Role of iron in synthetic tetrahedrites revisited

The valence state of iron in Cu_12-xFe_xSb₄S₁₃ tetrahedrites have been revisited by the combination of the crystallographic results, Mössbauer spectroscopy, and magnetization measurements. The crystal structure solution for Cu_11.0Fe_1.0Sb₄S₁₃ (space group I4¯3m, a=10.3253(12), z=2, R=0.011) proved that iron substitutes for copper only in the Cu1 position. At the iron content of x=0.8, 1.0, and 1.2, the presence of two nonequivalent and non-interacting Fe³⁺ cations was inferred from Mössbauer spectra. At higher levels of substitution (x=1.5 and 2.0), room-temperature Mössbauer spectra indicate the electron hopping between part of Fe³⁺ and Fe²⁺ centers, whereas the rest of iron atoms exists as valence-localized Fe³⁺ and Fe²⁺ cations.
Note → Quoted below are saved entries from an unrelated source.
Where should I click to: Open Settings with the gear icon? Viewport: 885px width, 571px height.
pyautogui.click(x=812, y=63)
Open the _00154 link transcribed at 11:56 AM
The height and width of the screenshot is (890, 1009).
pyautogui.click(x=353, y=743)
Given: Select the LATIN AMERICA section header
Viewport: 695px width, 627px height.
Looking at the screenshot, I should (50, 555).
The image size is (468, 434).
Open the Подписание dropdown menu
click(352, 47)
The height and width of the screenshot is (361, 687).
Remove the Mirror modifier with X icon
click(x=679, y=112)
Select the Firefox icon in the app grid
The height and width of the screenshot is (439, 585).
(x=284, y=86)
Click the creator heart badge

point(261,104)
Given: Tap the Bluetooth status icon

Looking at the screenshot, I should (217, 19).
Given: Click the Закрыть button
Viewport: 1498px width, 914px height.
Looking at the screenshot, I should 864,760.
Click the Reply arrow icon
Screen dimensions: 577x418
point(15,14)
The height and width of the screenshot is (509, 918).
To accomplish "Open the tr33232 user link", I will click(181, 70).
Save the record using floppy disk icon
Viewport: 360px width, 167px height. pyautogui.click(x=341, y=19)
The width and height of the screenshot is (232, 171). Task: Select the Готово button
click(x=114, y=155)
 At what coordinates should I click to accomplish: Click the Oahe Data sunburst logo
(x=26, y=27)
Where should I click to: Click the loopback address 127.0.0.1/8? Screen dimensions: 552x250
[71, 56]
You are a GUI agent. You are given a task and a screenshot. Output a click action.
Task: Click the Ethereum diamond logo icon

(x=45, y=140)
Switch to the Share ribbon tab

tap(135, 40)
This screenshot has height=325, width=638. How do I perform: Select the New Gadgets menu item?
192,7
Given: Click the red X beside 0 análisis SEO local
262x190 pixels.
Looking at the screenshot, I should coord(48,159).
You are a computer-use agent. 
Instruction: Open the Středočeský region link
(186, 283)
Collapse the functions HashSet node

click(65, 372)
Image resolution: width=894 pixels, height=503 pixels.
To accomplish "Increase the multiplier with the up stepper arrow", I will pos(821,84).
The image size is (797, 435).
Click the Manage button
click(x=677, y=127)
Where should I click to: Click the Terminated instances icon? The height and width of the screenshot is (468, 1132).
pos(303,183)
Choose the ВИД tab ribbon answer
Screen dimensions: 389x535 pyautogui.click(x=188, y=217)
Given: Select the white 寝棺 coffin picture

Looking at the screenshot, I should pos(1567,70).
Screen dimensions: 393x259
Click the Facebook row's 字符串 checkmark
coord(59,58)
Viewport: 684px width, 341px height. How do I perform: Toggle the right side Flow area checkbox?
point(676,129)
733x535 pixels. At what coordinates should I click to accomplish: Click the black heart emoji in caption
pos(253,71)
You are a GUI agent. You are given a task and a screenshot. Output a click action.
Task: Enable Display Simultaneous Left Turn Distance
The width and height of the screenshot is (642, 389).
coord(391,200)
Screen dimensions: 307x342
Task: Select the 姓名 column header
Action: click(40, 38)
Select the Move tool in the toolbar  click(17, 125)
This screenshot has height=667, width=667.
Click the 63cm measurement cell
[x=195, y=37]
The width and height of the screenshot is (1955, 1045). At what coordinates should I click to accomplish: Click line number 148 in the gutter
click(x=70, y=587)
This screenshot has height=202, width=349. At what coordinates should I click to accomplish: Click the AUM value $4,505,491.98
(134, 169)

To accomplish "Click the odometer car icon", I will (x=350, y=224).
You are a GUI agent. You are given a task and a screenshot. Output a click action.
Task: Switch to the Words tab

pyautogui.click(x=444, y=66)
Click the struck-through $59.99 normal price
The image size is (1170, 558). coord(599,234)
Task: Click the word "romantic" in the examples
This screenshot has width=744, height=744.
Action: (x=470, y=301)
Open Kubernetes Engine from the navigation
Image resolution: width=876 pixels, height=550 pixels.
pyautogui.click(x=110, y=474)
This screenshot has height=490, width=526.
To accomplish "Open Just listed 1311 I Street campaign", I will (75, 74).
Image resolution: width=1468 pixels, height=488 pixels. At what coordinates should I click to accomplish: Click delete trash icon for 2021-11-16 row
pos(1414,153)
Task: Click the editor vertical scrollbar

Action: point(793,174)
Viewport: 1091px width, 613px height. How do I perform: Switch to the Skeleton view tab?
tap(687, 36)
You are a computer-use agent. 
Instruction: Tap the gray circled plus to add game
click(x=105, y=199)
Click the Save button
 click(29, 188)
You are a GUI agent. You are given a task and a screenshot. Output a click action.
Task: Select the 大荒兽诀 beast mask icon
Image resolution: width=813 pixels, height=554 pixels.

Electron transfer is frozen out at 77 K, where a combination of two Fe³⁺ sites and one high-spin Fe²⁺ site is observed. Paramagnetic effective moments extracted from the magnetic susceptibility data point at the Fe³⁺ state of iron at x=0.8, while a mixture of Fe²⁺ and Fe³⁺ is presumed in the samples with higher Fe content.